Studio album by Kenny Barron
- Released: March 4, 2016
- Recorded: July 3–4, 2015
- Studio: Avatar, New York City
- Genre: Jazz
- Length: 66:00
- Label: Impulse!
- Producer: Jean-Philippe Allard, Kenny Barron

Kenny Barron chronology
| The Art of Conversation (2014) | Book of Intuition (2016) | Concentric Circles (2018) |

= Book of Intuition =

Book of Intuition is a studio album by jazz pianist Kenny Barron with bassist Kiyoshi Kitagawa and drummer Johnathan Blake. The album was released on March 4, 2016, via Impulse! Records label.

Professional ratings
Review scores
| Source | Rating |
| The Daily Telegraph | Star |
| The Guardian | Star |
| The Irish Times | Star |
| Jazzwise | Star |
| The Observer | Star |
| Record Collector | Star |
| The Times | Star |
| Tom Hull | B+() |

==Background==
The album contains 10 tracks, of which seven are Barron's original compositions written in a period of time. Two pieces, "In the Slow Lane" and "Prayer", were featured in the soundtrack for 2010 film Another Harvest Moon. Book of Intuition is Barron's first trio album in 20 some years—since Wanton Spirit with Charlie Haden and Roy Haynes. Barron has performed onstage with Kitagawa and Blake for 20 and 10 years, respectively, yet he had never recorded an album with his long-time trio until this album.

Data provided ▸
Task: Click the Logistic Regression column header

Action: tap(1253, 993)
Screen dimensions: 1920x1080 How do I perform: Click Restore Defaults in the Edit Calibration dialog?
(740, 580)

What you need to do ▸
1. Answer these from the page on the album Book of Intuition:
(a) In which studio was the album recorded?
(b) Which film's soundtrack included "In the Slow Lane" and "Prayer"?
(c) For how many years had Barron performed onstage with Kiyoshi Kitagawa?
2. Write the next part of the page on the album Book of Intuition, picking up after its final sentence.

Results for each task ▸
1.
(a) Avatar, in New York City
(b) The 2010 film Another Harvest Moon
(c) 20 years

2.
The album earned the trio a Grammy Award nomination for Best Jazz Instrumental Album.

==Reception==
John Fordham of The Guardian noted: "Barron has absorbed an encyclopaedia of jazz methods from a life on the road with legends such as Ella Fitzgerald and Stan Getz, and it pours out in these tracks. Magic Dance, with its glistening chords and Latin-jazz tick, sounds smooth at first but unleashes an impulsive torrent. Ballads such as In the Slow Lane display his impeccably light touch and Thelonious Monk’s Shuffle Boil isn’t Monkishly lateral but swings furiously. The jangling Lunacy is a collective bustle prodded by bassist Kiyoshi Kitagawa and drummer Johnathan Blake, while Nightfall is delicate drift through slow chords. There might be too many notes for some on this record, but it’s almost all affectingly musical just the same". Dave Gelly in his review for The Observer wrote, "It has everything – attractive melody, unbuttoned swing, virtuosity and enough rhythmic sleight-of-hand to keep you wide awake. Among the dozen or so most admired pianists in jazz today, Kenny Barron strikes me as the one who wears his mastery most comfortably."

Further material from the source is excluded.